Pajak Pulsa, Nggak Kreatif dan Beban Baru Masyarakat

Pajak Pulsa, Nggak Kreatif dan Beban Baru Masyarakat
Ilustrasi. (Kesatu/Net)

ASKARA - Ekonom senior Rizal Ramli mengkritisi kebijakan pemerintah melalui Menteri Keuangan Sri Mulyani yang memungut pajak pertambahan nilai dan penghasilan (PPh) untuk penjualan pulsa, voucher, kartu perdana, dan token listrik per 1 Februari 2021. 

Menurut Rizal Ramli, kebijakan itu diambil sebagai dampak utang dengan bunga yang sangat tinggi milik pemerintah. 

"Mengutang ugal-ugalan dengan bunga kemahalan, neraca primer negatif selama enam tahun, akhirnya kepepet, Menkeu Sri Mulyani tekan sing printil-printil seperti memajakan rakyat kecil yang pakai token listrik dan pulsa," katanya dalam keterangan resmi, Sabtu (30/1). 

Mantan menteri koordinator ekonomi, keuangan, dan industri itu menilai cara Sri Mulyani dengan menarik pajak tersebut tidak kreatif dan merugikan Presiden Joko Widodo secara politik. 

"Mbok kreatif dikit, kek. Jokowi akan terpeleset bersama menkeu terbalik," ujar mantan anggota Tim Panel Ekonomi PBB itu 
Sementara itu, Ekonom dari Institute for Development of Economics and Finance (INDEF) Bhima Yudistira menilai, kebijakan pemungutan pajak dari penjualan pulsa kontra produktif dengan pemberian stimulus kepada masyarakat maupun pengusaha pada masa pandemi Covid-19. 

Diketahui, saat ini pemerintah meminta masyarakat untuk menggunakan internet dan bekerja dari rumah (work from home) sehingga membutuhkan banyak banyak pulsa data atau nomor perdana. 

"Kebijakan ini dianggap merupakan beban baru bagi masyarakat," kata Bhima.

Selain itu, selama ini masyarakat juga sudah dibebankan dengan kenaikan harga materai. Maka ditambah dengan kenaikan harga PPN pulsa dan token listrik beban masyarakat pasti akan bertambah. 

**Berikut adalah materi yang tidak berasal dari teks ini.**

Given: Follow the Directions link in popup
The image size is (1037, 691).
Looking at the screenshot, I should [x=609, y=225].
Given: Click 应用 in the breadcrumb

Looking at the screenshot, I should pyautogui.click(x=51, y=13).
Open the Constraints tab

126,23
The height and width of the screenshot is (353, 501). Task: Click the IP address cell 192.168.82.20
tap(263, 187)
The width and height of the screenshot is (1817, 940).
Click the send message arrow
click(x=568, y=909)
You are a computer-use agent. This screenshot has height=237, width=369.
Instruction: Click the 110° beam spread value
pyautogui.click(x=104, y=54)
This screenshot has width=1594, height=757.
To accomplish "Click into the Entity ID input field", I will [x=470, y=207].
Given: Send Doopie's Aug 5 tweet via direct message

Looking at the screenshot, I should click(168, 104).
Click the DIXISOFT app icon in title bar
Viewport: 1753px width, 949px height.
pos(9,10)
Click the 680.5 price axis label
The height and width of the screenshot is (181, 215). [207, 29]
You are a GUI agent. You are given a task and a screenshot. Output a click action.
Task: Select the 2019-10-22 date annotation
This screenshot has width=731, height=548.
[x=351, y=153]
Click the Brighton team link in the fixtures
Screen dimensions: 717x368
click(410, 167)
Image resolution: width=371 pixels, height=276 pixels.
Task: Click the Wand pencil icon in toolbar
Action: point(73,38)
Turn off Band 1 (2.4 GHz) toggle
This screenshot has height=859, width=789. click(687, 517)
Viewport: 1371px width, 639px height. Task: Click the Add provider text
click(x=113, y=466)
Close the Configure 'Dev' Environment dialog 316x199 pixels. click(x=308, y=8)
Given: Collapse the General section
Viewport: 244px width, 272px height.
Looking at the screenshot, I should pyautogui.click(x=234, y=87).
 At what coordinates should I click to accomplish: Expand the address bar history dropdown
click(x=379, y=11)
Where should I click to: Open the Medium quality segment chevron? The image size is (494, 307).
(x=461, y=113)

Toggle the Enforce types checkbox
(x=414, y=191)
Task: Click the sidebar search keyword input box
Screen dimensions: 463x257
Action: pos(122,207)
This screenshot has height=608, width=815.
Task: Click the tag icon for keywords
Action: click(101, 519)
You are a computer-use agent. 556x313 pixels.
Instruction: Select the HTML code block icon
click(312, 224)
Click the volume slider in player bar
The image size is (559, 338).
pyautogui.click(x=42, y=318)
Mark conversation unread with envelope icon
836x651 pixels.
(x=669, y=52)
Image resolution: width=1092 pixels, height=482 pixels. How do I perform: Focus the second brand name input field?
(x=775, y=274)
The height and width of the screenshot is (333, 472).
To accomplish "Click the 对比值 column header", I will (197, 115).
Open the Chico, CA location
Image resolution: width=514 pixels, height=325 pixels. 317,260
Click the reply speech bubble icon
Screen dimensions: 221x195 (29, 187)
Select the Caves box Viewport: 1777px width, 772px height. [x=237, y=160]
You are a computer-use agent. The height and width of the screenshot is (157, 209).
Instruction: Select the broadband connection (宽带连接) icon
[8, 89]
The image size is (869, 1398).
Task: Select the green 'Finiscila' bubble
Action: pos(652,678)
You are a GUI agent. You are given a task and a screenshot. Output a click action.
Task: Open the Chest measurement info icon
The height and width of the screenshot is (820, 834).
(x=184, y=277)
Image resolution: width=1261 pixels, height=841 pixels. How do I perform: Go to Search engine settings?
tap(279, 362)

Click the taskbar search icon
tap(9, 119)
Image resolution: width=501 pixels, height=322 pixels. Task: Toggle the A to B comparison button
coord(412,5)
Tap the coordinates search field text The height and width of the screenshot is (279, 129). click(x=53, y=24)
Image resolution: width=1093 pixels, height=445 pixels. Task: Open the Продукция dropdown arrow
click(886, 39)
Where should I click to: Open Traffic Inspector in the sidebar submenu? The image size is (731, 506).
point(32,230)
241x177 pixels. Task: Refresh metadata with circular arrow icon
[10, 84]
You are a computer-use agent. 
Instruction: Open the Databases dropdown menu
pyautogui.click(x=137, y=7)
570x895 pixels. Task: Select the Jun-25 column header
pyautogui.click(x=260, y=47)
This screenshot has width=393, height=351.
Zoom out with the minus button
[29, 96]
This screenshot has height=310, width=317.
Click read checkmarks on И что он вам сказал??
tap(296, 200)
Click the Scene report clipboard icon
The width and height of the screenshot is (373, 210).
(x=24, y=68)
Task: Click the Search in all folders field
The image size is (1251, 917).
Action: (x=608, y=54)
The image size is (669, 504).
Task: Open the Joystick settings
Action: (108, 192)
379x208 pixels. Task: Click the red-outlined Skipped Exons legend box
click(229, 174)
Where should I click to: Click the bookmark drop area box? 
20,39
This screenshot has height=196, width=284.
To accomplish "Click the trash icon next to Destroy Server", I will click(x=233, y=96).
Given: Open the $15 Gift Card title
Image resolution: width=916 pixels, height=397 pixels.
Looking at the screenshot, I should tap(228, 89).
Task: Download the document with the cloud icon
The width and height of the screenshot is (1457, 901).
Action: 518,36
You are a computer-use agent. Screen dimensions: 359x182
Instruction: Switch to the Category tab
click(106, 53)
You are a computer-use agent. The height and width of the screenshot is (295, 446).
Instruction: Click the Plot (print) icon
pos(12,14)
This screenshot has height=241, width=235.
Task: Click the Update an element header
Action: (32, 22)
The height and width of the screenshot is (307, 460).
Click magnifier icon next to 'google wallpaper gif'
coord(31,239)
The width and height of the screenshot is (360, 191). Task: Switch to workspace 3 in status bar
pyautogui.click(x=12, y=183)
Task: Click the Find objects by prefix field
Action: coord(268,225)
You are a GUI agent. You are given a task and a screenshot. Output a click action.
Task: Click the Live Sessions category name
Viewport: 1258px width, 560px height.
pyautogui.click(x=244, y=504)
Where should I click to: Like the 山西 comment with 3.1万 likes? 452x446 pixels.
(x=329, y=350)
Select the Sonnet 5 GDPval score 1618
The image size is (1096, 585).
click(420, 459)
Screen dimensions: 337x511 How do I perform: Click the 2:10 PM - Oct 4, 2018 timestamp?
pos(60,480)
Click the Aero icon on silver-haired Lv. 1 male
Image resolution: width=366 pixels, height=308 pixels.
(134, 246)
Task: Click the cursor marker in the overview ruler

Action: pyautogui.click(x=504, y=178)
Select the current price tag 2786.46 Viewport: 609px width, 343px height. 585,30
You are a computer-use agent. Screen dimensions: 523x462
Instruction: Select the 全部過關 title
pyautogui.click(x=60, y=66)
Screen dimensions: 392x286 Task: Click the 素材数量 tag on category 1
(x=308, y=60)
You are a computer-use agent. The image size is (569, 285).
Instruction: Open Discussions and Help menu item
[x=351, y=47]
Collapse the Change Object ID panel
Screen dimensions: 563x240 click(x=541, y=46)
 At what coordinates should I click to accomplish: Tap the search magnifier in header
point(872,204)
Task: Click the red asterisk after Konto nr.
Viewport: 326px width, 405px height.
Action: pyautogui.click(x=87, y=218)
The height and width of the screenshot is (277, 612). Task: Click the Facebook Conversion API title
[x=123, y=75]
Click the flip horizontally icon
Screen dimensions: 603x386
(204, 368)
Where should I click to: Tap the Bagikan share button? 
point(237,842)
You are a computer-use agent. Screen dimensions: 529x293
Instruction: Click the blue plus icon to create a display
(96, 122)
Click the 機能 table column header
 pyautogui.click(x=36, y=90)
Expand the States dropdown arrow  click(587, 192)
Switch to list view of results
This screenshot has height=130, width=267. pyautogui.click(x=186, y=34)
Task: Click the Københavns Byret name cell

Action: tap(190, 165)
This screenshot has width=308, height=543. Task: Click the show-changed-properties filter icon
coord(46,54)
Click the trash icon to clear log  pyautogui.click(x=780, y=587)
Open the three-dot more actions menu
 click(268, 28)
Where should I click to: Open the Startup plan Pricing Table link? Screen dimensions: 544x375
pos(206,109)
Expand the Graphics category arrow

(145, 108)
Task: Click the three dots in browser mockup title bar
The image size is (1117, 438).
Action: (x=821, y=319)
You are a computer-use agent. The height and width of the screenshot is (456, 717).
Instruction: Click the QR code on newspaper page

Menurut Bhima, di negara lain, pemerintahnya besar-besaran memberi subsidi kepada rakyat. Di Indonesia, justru hal tersebut berbanding terbalik. 

"Di negara lain pemerintahannya memberi subsidi kepada perusahaan telekomunikasi sehingga mereka bisa menambah jaringan untuk daerah terpencil dan terluar," jelasnya.

Oleh karena itu, lanjut Bhima, kebijakan tersebut justru akan menghambat proses digitalisasi dan transformasi digital yang digembar-gemborkan pemerintah selama ini. 

"Kebijakan ini justru akan menghambat proses digitalisasi dan transformasi digital dengan pemberlakukan PPN terhadap pembelian pulsa maupun voucher tersebut," jelasnya. 

Diketahui, keputusan PPh penjualan pulsa tertuang dalam Peraturan Menteri Keuangan Nomor 6/PMK.03/2021 Tentang penghitungan dan pemungutan PPN serta PPh atas penyerahan atau penghasilan sehubungan dengan penjualan pulsa, kartu perdana, token, dan voucher. 

"Kegiatan pemungutan PPN dan PPh atas pulsa, kartu perdana, token dan voucher perlu mendapat kepastian hukum," bunyi PMK yang ditandatangani Menkeu Sri Mulyani dan diundangkan pada 22 Januari.